** start of RECORDS FOR THE TASK **

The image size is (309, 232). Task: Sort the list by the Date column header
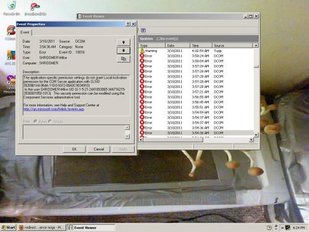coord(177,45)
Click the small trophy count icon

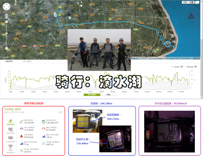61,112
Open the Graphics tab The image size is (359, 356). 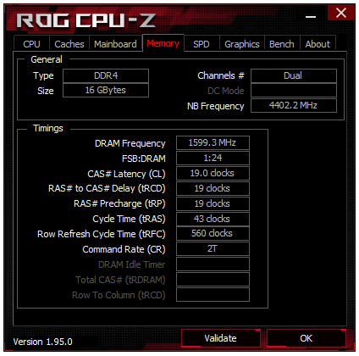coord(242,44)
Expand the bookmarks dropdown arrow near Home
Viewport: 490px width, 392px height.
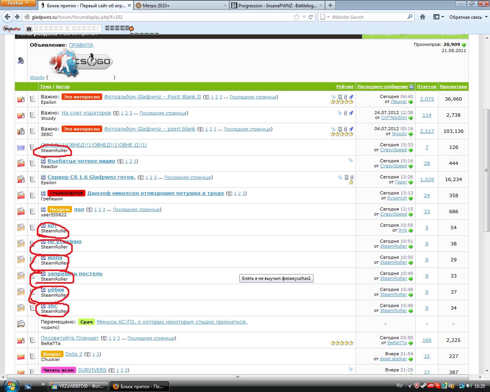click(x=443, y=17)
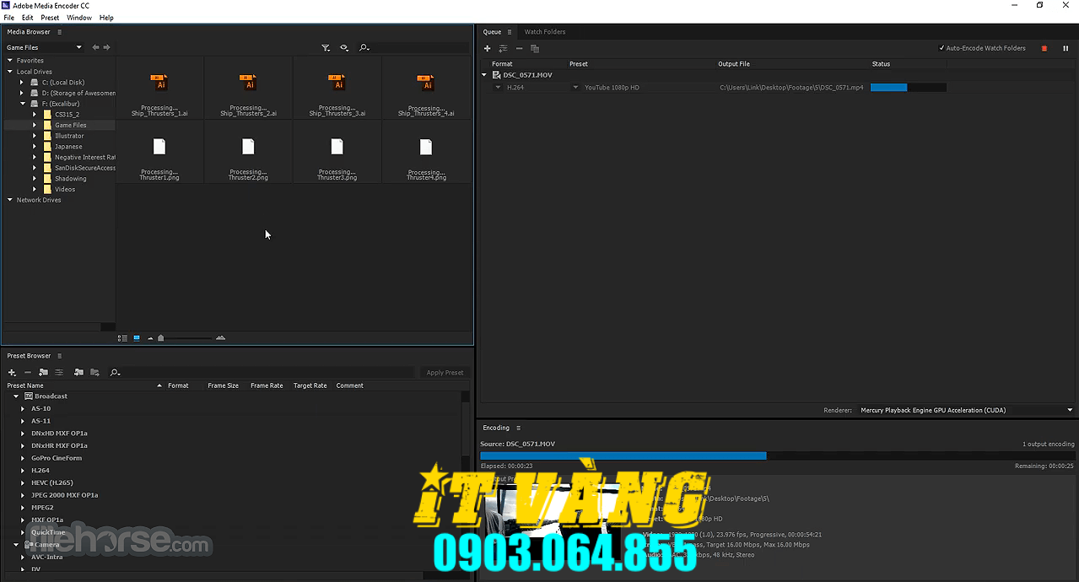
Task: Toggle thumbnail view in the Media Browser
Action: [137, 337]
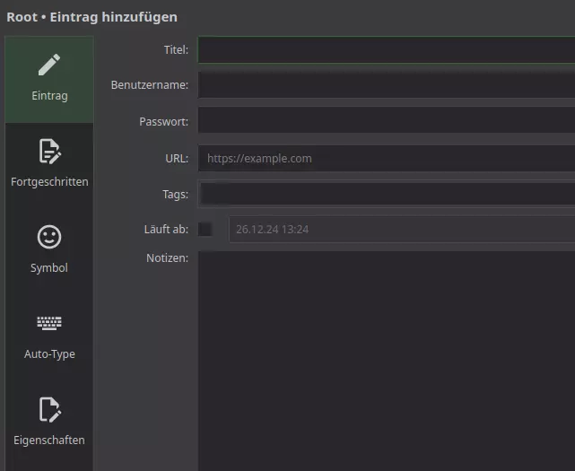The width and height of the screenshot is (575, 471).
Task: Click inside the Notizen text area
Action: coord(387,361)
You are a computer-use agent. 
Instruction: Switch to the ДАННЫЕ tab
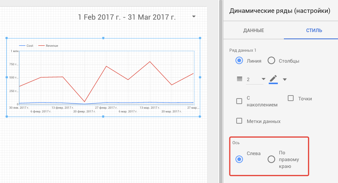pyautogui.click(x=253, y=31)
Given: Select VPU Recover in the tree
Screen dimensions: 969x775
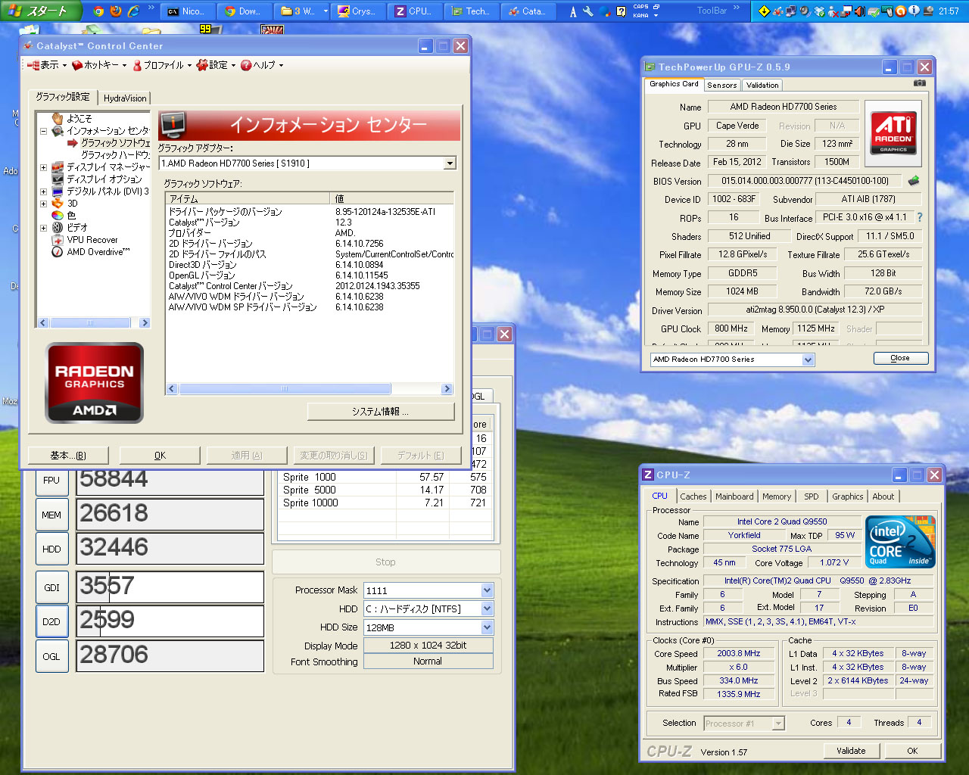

** end of RECORDS FOR THE TASK **

### REQUIRED WORK
Reproduce the lines between the one containing "Expand the bookmarks dropdown arrow near Home" and the one containing "Action: coord(387,361)", inclusive, switching "bookmarks" to "favorites" and leaving all else unchanged. Omit the pictures from your answer.

### EXERCISE OUTPUT
Expand the favorites dropdown arrow near Home
Viewport: 490px width, 392px height.
click(x=443, y=17)
Task: Toggle thumbnail view in the Media Browser
Action: [137, 337]
The width and height of the screenshot is (575, 471).
Task: Click inside the Notizen text area
Action: coord(387,361)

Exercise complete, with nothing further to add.